**PROBLEM TO WORK ON**
Repeat only the lines below from the one containing "You are a GUI" through the one containing "You are a computer-use", inclusive, exactly as written.

Content starts

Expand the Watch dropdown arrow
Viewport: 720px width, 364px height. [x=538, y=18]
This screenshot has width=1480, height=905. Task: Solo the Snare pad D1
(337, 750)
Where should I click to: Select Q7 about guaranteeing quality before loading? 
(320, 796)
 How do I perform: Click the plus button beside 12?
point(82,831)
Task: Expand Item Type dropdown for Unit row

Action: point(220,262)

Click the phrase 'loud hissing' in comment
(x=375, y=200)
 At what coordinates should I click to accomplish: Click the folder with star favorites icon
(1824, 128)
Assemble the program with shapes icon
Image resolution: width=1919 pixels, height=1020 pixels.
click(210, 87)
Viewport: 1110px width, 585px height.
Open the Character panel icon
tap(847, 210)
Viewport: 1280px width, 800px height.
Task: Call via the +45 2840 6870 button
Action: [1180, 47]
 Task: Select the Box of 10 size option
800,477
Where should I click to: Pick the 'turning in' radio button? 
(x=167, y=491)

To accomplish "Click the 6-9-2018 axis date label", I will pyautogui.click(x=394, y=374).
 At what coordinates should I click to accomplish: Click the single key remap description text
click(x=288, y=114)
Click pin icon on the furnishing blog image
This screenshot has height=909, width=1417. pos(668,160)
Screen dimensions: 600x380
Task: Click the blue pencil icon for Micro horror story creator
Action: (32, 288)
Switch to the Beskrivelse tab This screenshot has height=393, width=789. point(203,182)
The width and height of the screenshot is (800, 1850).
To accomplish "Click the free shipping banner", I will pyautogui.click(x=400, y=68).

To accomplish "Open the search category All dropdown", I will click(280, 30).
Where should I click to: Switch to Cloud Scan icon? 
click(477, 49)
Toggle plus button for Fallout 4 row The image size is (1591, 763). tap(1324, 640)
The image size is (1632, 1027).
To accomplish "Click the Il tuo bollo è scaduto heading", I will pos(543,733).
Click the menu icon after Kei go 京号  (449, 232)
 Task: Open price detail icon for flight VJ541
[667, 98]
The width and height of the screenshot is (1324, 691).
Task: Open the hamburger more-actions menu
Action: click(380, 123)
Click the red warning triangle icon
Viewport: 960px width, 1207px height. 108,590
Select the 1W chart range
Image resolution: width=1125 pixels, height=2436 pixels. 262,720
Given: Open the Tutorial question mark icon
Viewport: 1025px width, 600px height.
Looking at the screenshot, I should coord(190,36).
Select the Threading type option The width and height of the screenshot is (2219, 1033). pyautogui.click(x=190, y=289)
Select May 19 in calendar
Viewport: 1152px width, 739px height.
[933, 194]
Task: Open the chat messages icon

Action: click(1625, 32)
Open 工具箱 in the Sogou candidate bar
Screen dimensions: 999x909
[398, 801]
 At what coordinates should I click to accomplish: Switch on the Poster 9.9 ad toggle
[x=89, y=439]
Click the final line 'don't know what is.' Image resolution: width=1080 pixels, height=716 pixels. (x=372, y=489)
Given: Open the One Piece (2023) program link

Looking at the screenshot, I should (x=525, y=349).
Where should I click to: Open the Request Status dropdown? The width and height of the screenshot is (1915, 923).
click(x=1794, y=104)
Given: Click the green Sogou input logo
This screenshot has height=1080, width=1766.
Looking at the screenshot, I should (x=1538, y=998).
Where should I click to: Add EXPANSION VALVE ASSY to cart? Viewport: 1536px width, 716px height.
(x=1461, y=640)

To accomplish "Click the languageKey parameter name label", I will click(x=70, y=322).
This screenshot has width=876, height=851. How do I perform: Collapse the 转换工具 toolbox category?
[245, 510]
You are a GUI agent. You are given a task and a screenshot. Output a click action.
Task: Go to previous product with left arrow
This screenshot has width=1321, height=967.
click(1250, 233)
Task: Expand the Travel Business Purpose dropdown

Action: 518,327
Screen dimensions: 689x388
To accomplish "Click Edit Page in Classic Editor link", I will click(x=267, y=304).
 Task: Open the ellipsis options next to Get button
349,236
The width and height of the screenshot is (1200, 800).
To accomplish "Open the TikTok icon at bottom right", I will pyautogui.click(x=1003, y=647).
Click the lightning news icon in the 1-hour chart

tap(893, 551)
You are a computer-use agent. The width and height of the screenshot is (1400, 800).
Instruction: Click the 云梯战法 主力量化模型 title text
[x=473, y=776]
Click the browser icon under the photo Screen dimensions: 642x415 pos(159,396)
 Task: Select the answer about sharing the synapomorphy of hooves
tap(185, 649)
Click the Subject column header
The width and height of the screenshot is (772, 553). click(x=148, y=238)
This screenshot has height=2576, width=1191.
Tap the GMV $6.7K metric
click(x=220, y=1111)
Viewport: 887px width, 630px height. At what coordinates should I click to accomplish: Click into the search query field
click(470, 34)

Content ends

**YOUR RESPONSE**
You are a GUI agent. You are given a task and a screenshot. Output a click action.
Task: Go to previous product with left arrow
This screenshot has width=1321, height=967.
click(1250, 233)
Task: Expand the Travel Business Purpose dropdown

Action: 518,327
Screen dimensions: 689x388
To accomplish "Click Edit Page in Classic Editor link", I will click(x=267, y=304).
 Task: Open the ellipsis options next to Get button
349,236
The width and height of the screenshot is (1200, 800).
To accomplish "Open the TikTok icon at bottom right", I will pyautogui.click(x=1003, y=647).
Click the lightning news icon in the 1-hour chart

tap(893, 551)
You are a computer-use agent. The width and height of the screenshot is (1400, 800).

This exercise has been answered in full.